And this is just gone to add to what I am feeling. I was sitting around because sometimes I need to sit and listen to what it is that I need to hear. I’m not being woo-hoo or anything like that. But sometimes when I’m quiet, when I’m with myself, the answers just come to me, whatever that is.

And I’ve watched my inlaws and my husband suffer terribly, I needed to be there and support them. And I also had my own grief of what’s happened. 

The shock of my brother-in-law passing away and not being able to see him again, not being able to laugh with him again. And all of the special moments that we had because he was a very, very funny bugger, to not have him anymore in my life really meant that I had to think long and hard.

About not only what he brought to my life and the value that he brought to my life, but I started to wonder how we work so hard. We go about things day in, day out, and we do it because we think that we’re building something bigger and better in our lives. And then you wonder, what is it all for? What is it all about? Why am I doing this?

And going back to where I started this conversational loop a few minutes ago, the correlation between death and divorce feels so familiar to me. The feelings that I’ve felt in the last few weeks feel so familiar to what I went through when I was divorcing my first husband—the feeling of being aimless.

The heaviness on my shoulders, I couldn’t shake it—the feeling in my gut. I can’t describe what the feeling was, but I was so aware of it every minute of the day, these dense feelings. And it reminded me of when I was mindful of the emotions, and I was trying to shake them.

And I kept saying to myself, come on, Tanya, you’ve got to restart, get back to where you were before this happened to James, which was my brother. Go back to where you were. 

And I realized I was mourning, and I realized I was struggling, but I was just trying to get over it again. I was trying to restart. And it reminded me of when I was a little girl, my grandfather used to repair mowers all the time, and I would see him pulling the cord. Then he’d pull again, and again, and sometimes, they’d turn over.

And then all of a sudden one big pull and the thing would start. And that’s what I was sensing. Every time I was trying to shake it off. I was telling to myself, come on one more pull, one more pull, and you’ll be back to normal. But why is this important to you?

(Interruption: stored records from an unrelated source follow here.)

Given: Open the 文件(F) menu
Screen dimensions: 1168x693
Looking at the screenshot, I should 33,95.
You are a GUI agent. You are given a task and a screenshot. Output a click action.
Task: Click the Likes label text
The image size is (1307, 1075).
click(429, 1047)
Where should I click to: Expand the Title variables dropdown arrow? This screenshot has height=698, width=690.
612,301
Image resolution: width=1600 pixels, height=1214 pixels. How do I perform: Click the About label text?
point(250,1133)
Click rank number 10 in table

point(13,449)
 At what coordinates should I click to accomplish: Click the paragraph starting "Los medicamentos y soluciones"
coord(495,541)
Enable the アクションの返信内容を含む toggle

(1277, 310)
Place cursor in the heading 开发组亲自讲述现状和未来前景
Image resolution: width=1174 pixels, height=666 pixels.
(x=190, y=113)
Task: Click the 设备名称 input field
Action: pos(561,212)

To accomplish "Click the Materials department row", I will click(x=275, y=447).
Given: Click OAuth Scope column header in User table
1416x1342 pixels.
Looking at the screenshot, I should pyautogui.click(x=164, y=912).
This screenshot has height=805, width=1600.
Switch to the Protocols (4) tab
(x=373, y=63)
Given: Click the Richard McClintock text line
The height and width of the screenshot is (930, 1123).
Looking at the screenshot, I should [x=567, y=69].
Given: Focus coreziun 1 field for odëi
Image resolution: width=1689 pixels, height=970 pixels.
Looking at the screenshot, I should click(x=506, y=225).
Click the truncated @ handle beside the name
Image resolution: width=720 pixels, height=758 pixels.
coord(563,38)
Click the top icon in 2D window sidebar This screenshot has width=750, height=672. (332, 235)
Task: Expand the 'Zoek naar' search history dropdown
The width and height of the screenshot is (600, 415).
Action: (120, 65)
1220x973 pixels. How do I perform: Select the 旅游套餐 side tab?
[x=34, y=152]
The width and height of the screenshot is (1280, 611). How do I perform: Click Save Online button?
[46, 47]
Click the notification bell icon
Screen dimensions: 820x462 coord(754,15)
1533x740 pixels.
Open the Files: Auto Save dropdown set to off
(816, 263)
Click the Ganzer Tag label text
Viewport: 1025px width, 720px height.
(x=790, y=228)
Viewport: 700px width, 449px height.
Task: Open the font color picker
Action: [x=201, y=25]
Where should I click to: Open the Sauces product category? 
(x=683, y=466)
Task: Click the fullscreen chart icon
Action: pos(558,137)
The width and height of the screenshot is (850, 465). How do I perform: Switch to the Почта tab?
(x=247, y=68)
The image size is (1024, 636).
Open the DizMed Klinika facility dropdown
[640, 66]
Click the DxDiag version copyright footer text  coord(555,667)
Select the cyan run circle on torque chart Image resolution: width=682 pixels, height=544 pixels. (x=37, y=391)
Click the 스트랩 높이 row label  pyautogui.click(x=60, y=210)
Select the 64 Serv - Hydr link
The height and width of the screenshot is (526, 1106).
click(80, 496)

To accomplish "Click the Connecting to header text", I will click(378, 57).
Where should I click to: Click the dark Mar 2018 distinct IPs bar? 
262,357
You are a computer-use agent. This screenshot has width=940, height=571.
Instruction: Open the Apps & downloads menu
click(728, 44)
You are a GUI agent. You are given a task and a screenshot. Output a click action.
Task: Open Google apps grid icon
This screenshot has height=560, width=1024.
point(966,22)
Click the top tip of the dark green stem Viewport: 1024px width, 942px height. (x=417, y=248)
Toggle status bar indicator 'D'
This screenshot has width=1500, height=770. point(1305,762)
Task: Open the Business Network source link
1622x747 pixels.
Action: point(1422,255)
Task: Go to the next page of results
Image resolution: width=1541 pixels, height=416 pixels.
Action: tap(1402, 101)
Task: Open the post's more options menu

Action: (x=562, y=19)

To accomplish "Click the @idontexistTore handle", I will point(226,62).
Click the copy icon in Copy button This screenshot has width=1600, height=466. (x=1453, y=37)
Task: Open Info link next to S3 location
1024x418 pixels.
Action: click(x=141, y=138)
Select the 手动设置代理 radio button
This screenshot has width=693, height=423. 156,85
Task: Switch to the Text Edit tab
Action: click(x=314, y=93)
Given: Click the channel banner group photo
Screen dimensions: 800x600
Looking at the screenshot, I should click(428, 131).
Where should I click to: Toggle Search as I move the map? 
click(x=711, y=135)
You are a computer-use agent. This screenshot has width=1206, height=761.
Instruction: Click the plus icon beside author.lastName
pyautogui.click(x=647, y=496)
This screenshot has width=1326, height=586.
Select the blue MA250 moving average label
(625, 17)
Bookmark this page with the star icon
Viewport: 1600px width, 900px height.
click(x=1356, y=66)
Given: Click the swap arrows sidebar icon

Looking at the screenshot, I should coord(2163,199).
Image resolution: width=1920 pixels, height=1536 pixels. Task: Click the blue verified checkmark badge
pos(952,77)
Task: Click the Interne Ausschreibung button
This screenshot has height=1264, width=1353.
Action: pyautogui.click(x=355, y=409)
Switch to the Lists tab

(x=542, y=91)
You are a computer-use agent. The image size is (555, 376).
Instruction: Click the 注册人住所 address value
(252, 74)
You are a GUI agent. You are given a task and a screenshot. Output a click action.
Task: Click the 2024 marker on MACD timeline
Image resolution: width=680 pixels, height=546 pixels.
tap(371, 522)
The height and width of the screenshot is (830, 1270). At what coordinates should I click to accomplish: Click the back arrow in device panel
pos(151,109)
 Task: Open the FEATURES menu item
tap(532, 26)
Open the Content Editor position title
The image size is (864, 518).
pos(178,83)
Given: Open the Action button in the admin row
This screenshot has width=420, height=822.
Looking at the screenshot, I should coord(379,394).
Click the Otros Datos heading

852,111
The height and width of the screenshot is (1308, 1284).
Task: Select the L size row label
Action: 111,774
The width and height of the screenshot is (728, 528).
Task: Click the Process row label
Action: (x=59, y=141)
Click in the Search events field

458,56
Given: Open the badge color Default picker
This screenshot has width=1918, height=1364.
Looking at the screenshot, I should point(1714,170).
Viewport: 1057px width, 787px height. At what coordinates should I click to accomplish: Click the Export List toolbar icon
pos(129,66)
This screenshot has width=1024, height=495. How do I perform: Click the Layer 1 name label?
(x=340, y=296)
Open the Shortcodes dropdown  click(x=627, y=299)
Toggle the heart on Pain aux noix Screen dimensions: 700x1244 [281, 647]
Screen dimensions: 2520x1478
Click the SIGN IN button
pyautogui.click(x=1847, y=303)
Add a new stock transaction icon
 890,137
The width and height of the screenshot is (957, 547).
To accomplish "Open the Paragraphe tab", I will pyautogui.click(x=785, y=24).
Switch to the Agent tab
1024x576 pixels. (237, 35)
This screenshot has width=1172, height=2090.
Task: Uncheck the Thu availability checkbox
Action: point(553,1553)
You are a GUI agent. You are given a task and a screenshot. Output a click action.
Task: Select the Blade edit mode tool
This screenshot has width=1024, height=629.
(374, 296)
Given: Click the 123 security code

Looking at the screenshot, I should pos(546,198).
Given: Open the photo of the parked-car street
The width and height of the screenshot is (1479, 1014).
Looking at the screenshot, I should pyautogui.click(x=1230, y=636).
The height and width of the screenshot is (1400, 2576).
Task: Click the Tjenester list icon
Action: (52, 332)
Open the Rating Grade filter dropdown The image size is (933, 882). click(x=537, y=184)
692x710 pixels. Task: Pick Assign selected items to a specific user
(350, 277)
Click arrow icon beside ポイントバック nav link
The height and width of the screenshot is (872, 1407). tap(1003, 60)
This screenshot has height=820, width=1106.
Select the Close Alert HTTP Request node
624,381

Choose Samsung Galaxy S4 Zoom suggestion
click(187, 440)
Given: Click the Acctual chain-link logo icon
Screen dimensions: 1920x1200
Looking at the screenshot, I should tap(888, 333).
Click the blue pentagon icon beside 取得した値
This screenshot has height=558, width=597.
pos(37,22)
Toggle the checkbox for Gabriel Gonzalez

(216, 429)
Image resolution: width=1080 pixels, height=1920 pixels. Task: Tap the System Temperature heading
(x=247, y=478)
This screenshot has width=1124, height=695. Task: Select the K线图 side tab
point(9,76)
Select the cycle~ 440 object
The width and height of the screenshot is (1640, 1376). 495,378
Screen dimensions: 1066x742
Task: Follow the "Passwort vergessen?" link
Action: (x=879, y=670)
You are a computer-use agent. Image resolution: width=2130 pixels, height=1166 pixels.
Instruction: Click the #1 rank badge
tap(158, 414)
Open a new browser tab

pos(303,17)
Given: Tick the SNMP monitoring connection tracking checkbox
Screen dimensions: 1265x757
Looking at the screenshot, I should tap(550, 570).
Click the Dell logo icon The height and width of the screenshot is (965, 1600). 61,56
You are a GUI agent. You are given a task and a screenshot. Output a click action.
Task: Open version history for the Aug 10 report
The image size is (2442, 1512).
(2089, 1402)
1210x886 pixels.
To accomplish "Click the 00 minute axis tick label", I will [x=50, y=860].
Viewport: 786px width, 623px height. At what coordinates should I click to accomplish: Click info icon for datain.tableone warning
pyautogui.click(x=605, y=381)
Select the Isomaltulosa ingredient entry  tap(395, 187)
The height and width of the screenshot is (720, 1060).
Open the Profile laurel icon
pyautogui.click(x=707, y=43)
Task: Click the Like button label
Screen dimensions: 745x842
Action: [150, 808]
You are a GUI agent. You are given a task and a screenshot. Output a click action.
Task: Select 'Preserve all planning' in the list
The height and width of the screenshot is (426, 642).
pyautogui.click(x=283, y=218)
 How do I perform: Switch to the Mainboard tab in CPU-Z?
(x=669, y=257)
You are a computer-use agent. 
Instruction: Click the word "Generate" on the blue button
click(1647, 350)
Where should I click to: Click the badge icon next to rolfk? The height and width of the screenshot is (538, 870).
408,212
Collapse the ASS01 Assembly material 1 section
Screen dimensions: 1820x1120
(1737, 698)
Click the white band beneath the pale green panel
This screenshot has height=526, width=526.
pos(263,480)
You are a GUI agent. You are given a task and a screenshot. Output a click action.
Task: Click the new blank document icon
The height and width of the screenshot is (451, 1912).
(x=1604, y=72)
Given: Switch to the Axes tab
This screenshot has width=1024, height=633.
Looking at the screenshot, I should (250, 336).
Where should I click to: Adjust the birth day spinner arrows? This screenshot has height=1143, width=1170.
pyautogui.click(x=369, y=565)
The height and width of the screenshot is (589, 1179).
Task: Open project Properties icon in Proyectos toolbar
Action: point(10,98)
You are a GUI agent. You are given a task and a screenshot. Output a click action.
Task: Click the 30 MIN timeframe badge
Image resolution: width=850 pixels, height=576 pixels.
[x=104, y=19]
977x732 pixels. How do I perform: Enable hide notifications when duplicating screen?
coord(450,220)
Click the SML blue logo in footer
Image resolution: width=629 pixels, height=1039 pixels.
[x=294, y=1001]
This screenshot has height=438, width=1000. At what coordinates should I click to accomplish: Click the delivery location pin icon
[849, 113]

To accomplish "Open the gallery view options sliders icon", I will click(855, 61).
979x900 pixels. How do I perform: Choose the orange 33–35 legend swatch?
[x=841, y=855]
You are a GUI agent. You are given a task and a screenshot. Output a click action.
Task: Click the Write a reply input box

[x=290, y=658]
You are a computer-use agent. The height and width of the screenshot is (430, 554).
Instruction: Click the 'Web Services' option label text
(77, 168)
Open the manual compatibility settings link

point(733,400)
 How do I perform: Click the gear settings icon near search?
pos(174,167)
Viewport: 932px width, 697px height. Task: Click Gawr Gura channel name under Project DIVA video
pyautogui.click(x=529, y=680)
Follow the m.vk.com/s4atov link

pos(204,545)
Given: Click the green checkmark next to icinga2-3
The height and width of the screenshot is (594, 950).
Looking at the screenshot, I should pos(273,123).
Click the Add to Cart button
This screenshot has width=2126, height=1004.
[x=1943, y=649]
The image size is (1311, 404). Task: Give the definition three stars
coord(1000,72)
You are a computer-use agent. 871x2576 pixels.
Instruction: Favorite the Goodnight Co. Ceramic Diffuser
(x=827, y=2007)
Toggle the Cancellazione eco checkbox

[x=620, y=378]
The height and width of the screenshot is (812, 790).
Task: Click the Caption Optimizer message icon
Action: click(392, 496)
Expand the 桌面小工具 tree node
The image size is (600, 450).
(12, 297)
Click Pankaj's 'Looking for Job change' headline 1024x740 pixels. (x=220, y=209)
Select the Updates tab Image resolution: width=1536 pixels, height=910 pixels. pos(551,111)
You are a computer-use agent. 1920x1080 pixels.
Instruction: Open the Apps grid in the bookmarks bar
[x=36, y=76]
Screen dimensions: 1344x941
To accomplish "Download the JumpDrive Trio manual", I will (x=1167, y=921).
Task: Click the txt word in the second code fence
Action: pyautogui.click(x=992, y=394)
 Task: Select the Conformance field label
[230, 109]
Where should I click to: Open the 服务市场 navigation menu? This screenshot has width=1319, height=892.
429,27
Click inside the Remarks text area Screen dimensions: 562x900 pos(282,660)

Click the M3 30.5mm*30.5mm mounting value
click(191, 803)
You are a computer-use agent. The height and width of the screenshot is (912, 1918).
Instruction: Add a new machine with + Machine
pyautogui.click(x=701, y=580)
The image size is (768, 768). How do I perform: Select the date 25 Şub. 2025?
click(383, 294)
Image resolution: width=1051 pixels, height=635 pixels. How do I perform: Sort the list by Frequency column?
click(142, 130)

Well, it’s important to you because I want you to understand that you will get over it, and you will get through it. What you’re dealing with right now, there is no doubt, is precisely the same as mourning the loss of someone extraordinary in your life. There’s no doubt that you are crying the future that you thought you were going to have.

And maybe you need to show yourself a little bit of love. Don’t be hard on yourself. Don’t try and think that you’ve got to do everything if you need to sit in silence. Just as I did, sit in front of the TV for a few days and do nothing if you need it. Just do mind-numbing, nothing so you can regroup. 

But don’t allow other people to put pressure on you to do something that maybe you don’t want to do. If it doesn’t feel right. Listen to what your body’s telling you. Sometimes our analytical brain wants us to think or do something just to get us restarted when we need to stay in the cocoon that we’re in for a little bit longer. 

But if you want to understand some ways to get yourself out of this feeling. If you’re feeling like this, I wanted to share with you some of the things that I did. I’m a big journaler. I liked to write down my thoughts because when they leave, my brain goes through my hands and onto the paper. It’s like, they’re there for the world to see. And I just wanted to read to you what I’d written in my diary last week. 

This is what I wrote: “It’s my choice, but I just want to lay around and watch TV. I want this feeling of worry to go away. Even though it takes energy that I would prefer to be using somewhere else, putting off the decisions I know must be made, but I ignore them.”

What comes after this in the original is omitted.